**Task brief**
From the records below, copy out exactly the lines from the one containing "How do I perform: Click Neon" to the one containing "Image resolution: width=928", both included. Add nothing else.

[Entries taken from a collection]
+ + +

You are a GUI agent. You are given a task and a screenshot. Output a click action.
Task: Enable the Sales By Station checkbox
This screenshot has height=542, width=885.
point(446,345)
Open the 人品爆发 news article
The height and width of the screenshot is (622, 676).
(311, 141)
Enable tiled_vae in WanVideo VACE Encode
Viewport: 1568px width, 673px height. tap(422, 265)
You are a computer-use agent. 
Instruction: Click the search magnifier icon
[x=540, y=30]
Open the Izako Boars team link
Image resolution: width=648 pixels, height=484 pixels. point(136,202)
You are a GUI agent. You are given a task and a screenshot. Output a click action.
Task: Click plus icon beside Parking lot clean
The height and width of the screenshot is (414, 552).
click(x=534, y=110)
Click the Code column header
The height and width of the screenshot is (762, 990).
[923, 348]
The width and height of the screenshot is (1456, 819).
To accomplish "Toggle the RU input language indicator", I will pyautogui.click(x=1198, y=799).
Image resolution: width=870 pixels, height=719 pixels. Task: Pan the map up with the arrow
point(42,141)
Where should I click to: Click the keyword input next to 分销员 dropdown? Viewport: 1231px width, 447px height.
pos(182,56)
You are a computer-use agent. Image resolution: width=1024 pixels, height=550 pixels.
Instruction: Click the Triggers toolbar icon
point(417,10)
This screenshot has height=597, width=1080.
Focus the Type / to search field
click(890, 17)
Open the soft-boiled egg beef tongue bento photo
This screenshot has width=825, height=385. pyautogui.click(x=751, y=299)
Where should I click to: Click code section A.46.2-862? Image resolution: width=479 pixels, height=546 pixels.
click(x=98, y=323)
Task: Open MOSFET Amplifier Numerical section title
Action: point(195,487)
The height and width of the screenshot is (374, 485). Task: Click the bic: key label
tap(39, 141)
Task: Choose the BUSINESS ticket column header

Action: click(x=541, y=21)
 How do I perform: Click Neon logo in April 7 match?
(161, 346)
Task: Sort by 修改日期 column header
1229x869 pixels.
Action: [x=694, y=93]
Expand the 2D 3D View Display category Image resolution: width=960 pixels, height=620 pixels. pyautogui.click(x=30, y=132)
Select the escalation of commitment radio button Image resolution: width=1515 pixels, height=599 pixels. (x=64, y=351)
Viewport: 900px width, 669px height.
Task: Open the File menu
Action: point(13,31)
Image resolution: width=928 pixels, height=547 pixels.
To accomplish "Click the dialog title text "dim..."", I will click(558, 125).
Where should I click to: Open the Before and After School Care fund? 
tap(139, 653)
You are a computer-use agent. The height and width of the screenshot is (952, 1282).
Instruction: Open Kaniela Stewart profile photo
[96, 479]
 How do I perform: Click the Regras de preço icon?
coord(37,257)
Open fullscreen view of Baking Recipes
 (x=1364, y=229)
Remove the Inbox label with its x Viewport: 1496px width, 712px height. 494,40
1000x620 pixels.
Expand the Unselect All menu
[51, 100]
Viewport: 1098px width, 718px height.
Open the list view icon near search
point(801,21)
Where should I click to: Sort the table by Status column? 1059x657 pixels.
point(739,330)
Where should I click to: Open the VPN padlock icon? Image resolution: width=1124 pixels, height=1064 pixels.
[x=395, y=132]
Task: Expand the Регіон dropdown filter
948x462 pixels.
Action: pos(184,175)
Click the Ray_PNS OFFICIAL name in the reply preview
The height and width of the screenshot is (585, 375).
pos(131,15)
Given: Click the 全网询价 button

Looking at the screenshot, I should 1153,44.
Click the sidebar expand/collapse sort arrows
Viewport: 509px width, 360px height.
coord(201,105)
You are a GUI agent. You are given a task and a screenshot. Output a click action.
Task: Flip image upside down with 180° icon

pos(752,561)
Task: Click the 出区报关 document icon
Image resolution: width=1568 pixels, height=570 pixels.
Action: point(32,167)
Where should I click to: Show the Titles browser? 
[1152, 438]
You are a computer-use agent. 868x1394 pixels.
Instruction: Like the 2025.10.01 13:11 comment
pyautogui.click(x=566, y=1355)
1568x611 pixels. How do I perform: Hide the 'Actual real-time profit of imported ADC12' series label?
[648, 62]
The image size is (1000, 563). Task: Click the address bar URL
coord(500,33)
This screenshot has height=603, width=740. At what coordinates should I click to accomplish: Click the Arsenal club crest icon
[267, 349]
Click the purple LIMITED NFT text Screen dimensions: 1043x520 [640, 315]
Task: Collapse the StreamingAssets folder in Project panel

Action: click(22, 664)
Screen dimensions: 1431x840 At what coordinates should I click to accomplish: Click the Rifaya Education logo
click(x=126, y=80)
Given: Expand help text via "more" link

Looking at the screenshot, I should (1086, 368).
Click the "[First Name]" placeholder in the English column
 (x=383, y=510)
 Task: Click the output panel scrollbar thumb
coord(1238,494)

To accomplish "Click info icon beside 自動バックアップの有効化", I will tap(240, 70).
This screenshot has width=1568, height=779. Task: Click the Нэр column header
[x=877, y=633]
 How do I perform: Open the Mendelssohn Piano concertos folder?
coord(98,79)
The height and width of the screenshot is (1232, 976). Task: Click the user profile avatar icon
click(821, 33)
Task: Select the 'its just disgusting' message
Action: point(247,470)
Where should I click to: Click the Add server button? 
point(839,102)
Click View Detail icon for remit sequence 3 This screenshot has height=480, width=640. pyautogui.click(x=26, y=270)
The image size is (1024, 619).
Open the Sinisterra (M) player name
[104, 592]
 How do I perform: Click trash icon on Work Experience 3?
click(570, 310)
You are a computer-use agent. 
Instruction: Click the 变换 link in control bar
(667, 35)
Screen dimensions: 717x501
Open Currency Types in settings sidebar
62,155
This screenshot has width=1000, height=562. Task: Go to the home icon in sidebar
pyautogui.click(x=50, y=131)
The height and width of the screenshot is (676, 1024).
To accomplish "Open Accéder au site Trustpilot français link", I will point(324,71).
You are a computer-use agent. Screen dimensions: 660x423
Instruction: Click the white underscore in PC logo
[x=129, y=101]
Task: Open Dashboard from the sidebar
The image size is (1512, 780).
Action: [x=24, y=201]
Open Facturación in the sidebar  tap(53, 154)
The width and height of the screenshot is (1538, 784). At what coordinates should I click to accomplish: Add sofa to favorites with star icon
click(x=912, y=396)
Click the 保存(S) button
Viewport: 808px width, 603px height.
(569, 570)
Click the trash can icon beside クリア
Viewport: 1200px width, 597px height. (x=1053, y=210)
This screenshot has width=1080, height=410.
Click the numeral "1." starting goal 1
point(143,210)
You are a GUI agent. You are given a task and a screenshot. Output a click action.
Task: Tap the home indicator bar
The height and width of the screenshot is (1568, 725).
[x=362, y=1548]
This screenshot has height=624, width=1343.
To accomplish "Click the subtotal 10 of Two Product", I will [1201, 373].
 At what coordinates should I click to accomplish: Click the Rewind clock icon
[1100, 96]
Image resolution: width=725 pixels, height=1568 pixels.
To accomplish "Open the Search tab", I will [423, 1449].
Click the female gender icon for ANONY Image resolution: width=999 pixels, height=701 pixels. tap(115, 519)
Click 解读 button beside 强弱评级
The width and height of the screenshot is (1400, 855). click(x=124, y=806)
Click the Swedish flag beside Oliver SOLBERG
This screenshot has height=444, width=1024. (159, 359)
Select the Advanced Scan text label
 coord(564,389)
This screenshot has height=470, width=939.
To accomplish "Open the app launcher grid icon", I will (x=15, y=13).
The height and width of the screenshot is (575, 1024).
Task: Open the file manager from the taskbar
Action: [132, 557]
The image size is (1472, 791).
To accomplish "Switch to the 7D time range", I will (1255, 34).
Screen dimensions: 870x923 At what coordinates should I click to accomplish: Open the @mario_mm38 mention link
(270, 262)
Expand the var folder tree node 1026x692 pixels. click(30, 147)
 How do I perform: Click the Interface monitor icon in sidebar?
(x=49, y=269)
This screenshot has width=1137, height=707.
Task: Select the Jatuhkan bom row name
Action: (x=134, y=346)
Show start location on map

+ + +

**Task solution**
 How do I perform: Click Neon logo in April 7 match?
(161, 346)
Task: Sort by 修改日期 column header
1229x869 pixels.
Action: [x=694, y=93]
Expand the 2D 3D View Display category Image resolution: width=960 pixels, height=620 pixels. pyautogui.click(x=30, y=132)
Select the escalation of commitment radio button Image resolution: width=1515 pixels, height=599 pixels. (x=64, y=351)
Viewport: 900px width, 669px height.
Task: Open the File menu
Action: point(13,31)
Image resolution: width=928 pixels, height=547 pixels.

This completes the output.